2007-10-11 Thread Erich C. Beyrent
I've been working with Drupal for some time, and there is a module that 
allows you to create event-based content with a repeating schedule.  The 
schema that it uses may be of some help to you.


CREATE TABLE IF NOT EXISTS event_repeat (
rid int(10) unsigned NOT NULL default '0',
repeat_data longtext NOT NULL,
repeat_RRULE longtext NOT NULL,
repeat_COUNT_remaining int(4) NOT NULL default '-1',
repeat_start int(10) unsigned NOT NULL default '0',
repeat_end int(10) unsigned NOT NULL default '0',
repeat_last_rendered int(10) unsigned NOT NULL default '0',
PRIMARY KEY  (rid)
);

CREATE TABLE IF NOT EXISTS event (
rid int(10) unsigned NOT NULL default '0',
nid int(10) unsigned NOT NULL default '0',
repeat_edited int(2) unsigned NOT NULL default '0',
UNIQUE KEY nid (nid),
KEY rid (rid)
);

CREATE TABLE IF NOT EXISTS event_repeat_calendar_map (
day_stamp char(15) NOT NULL default '',
date_stamp int(10) unsigned NOT NULL default '0',
day_of_week char(2) NOT NULL default '',
day_in_month char(3) NOT NULL default '',
day_in_month_R char(4) NOT NULL default '',
month_day char(2) NOT NULL default '',
month_day_R char(3) NOT NULL default '',
month char(2) NOT NULL default '',
year_day char(3) NOT NULL default '',
year_day_R char(4) NOT NULL default '',
week_number char(2) NOT NULL default '',
week_number_R char(3) NOT NULL default '',
PRIMARY KEY  (date_stamp),
KEY day_of_week (day_of_week),
KEY day_in_month (day_in_month),
KEY day_in_month_R (day_in_month_R),
KEY month_day (month_day),
KEY month_day_R (month_day_R),
KEY month (month),
KEY year_day (year_day),
KEY year_day_R (year_day_R),
KEY week_number (week_number),
KEY week_number_R (week_number_R)
_ _ _ _ _ _ _
__Given exercise 1__. From the post about the Drupal event schema, reproduce verbatim the passage that begins at the words "2007-10-11 Thread Erich" and ends after the words "help to you.".

(Records from a dataset)
_ _ _ _ _ _ _
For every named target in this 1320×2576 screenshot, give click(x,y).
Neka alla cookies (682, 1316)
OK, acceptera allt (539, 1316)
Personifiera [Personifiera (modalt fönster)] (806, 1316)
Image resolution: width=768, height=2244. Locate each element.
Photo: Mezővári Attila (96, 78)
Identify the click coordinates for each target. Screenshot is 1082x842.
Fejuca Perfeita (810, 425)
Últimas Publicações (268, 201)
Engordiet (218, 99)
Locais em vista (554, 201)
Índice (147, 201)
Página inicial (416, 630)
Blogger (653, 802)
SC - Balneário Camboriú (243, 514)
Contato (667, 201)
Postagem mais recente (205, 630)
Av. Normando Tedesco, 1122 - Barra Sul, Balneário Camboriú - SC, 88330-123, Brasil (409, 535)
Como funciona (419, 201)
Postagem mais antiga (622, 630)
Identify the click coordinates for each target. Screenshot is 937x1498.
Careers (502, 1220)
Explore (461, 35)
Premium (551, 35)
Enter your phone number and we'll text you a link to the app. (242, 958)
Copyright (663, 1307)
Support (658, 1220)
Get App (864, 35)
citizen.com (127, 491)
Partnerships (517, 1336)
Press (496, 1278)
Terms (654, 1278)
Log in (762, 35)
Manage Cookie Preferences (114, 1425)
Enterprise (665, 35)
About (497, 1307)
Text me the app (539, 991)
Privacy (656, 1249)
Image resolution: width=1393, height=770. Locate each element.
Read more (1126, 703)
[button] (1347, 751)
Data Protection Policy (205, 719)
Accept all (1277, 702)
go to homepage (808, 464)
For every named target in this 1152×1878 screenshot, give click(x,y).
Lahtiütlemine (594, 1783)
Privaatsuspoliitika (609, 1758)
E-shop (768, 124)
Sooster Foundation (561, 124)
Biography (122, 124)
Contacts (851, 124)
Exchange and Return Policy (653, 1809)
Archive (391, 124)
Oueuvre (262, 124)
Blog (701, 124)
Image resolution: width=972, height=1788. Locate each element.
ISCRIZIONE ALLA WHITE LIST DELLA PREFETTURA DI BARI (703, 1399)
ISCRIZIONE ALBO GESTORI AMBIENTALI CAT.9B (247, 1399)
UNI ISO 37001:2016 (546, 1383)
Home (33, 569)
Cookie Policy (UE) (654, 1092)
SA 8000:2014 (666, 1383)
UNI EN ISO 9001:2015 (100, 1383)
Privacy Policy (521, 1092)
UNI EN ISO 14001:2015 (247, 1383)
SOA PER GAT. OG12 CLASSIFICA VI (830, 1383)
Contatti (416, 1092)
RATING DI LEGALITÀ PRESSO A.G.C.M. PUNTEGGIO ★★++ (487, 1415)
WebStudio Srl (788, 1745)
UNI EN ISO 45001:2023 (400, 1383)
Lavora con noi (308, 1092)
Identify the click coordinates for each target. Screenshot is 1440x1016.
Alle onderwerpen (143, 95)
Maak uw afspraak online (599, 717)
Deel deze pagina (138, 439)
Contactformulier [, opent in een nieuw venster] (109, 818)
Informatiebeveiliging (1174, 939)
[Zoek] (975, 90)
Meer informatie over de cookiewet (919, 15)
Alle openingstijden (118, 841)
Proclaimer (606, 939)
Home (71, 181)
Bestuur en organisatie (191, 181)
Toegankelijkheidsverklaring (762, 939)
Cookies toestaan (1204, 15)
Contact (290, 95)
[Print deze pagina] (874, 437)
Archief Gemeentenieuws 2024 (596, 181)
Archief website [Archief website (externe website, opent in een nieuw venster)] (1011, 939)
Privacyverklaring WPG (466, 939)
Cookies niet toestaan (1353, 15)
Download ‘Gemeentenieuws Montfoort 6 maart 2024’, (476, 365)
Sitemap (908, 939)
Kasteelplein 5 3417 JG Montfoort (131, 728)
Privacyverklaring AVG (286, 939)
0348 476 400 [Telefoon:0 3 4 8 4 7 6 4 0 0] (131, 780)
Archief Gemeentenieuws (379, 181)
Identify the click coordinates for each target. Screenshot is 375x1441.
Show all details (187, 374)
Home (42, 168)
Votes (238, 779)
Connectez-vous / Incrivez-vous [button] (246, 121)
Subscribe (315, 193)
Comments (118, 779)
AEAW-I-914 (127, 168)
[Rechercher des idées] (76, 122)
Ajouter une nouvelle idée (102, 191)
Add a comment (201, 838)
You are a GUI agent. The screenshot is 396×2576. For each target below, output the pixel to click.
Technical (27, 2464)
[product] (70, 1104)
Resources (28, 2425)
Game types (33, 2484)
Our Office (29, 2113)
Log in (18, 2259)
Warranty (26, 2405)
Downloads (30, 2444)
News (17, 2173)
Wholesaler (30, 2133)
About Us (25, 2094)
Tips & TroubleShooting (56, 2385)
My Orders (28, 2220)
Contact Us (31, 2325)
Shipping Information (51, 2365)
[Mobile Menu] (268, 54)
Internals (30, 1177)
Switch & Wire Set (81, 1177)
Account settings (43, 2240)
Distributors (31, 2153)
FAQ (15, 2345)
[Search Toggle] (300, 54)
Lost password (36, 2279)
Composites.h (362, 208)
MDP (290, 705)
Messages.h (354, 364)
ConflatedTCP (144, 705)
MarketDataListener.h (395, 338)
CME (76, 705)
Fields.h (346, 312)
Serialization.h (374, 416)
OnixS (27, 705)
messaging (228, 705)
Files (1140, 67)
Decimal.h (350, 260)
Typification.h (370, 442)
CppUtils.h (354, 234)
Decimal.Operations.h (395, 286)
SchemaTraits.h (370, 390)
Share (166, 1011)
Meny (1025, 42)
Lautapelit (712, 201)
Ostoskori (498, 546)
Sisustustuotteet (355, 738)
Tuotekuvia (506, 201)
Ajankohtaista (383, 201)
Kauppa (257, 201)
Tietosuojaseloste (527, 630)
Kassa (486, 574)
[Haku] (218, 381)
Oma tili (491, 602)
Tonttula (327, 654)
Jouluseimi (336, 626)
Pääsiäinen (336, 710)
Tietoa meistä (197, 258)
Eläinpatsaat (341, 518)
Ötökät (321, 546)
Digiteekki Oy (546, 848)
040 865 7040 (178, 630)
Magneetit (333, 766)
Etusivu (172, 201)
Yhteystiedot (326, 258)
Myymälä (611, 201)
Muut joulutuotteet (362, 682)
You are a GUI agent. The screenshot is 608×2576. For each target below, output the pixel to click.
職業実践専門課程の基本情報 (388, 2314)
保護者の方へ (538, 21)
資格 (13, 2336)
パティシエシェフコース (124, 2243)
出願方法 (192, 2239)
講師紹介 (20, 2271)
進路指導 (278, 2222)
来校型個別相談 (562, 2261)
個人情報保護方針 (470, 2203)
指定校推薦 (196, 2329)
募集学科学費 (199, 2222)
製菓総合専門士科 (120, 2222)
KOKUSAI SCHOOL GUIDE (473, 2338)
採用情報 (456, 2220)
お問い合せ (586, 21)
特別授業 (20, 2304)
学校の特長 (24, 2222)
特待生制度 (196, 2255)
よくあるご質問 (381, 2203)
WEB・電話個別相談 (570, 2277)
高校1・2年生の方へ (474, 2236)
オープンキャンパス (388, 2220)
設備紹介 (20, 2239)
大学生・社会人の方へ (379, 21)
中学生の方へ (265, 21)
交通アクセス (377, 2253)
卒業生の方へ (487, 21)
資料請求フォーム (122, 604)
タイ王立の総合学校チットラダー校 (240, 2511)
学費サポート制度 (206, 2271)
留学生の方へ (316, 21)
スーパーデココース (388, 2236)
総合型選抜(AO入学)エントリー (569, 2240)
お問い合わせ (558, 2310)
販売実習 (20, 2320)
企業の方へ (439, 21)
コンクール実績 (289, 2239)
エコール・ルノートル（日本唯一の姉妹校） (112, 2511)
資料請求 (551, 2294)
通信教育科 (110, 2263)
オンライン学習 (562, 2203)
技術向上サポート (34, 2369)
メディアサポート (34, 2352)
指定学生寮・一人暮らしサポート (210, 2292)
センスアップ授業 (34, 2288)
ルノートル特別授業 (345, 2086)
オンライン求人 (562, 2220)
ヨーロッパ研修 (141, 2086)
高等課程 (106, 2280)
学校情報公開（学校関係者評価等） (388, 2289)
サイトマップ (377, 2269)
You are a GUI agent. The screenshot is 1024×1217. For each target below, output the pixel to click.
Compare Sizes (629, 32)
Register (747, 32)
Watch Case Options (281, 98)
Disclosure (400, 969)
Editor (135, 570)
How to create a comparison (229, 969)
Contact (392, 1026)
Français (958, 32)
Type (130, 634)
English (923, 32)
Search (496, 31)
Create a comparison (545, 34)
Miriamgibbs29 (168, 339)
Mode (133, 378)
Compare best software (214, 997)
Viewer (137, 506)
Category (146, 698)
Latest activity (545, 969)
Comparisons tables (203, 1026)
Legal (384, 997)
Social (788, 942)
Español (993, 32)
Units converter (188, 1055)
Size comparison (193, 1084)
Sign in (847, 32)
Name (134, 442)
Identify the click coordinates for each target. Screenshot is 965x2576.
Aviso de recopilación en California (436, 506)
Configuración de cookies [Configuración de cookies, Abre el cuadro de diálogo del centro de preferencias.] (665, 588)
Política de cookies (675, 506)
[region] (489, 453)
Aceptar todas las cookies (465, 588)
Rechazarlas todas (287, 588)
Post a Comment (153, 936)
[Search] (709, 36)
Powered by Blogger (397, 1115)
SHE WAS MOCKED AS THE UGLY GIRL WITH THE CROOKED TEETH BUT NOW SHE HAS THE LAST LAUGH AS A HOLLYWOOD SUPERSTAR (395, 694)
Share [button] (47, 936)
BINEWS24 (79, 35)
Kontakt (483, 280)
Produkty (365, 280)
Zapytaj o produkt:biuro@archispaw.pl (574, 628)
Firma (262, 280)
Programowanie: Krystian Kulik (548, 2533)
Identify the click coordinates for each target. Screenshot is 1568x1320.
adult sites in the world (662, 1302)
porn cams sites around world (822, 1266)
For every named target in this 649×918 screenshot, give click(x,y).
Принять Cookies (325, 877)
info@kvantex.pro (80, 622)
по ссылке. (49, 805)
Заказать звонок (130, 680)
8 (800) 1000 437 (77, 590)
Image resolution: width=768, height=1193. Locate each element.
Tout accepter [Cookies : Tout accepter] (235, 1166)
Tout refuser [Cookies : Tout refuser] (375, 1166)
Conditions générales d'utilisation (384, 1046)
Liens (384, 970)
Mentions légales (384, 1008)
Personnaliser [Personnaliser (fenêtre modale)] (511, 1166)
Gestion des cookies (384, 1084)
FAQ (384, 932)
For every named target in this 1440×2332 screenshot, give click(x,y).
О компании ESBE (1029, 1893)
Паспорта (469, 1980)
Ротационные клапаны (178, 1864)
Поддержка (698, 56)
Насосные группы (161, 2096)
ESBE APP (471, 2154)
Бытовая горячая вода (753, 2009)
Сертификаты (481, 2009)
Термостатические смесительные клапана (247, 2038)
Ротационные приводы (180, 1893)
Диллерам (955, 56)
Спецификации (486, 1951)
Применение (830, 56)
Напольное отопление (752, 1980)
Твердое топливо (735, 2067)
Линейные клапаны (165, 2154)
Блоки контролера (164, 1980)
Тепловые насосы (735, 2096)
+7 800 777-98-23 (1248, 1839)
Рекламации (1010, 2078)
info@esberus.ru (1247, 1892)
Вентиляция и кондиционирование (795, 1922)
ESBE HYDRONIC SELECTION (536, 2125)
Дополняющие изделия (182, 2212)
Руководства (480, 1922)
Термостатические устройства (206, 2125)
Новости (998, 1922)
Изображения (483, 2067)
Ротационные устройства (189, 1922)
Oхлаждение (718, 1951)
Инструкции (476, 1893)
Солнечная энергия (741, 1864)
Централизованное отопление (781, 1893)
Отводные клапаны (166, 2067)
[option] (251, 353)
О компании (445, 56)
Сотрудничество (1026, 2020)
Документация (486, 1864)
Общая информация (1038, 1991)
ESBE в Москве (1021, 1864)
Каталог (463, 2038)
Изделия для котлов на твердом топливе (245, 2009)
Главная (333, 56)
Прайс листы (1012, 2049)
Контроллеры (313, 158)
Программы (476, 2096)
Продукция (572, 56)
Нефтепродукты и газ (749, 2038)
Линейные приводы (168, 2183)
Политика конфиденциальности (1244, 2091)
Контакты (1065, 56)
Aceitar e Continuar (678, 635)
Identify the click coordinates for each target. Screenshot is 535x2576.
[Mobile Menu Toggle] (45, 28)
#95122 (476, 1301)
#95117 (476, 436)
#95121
_ _ _ _ _ _ _
__Given exercise 2__. Rescale the records from the line containing "Subscribe (315, 193)" through the line containing "Resources (28, 2425)", both included. Repeat each of those lines with its request, multiplying every coordinate in the answers by 1.95 and rounding to whole numbers, halves up.

__Expected output 1__.
2007-10-11 Thread Erich C. Beyrent
I've been working with Drupal for some time, and there is a module that 
allows you to create event-based content with a repeating schedule.  The 
schema that it uses may be of some help to you.

__Expected output 2__.
Subscribe (614, 376)
Comments (230, 1519)
AEAW-I-914 (248, 328)
[Rechercher des idées] (148, 238)
Ajouter une nouvelle idée (199, 372)
Add a comment (392, 1634)
You are a GUI agent. The screenshot is 396×2576. For each target below, output the pixel to click.
Technical (53, 4805)
[product] (137, 2153)
Resources (55, 4729)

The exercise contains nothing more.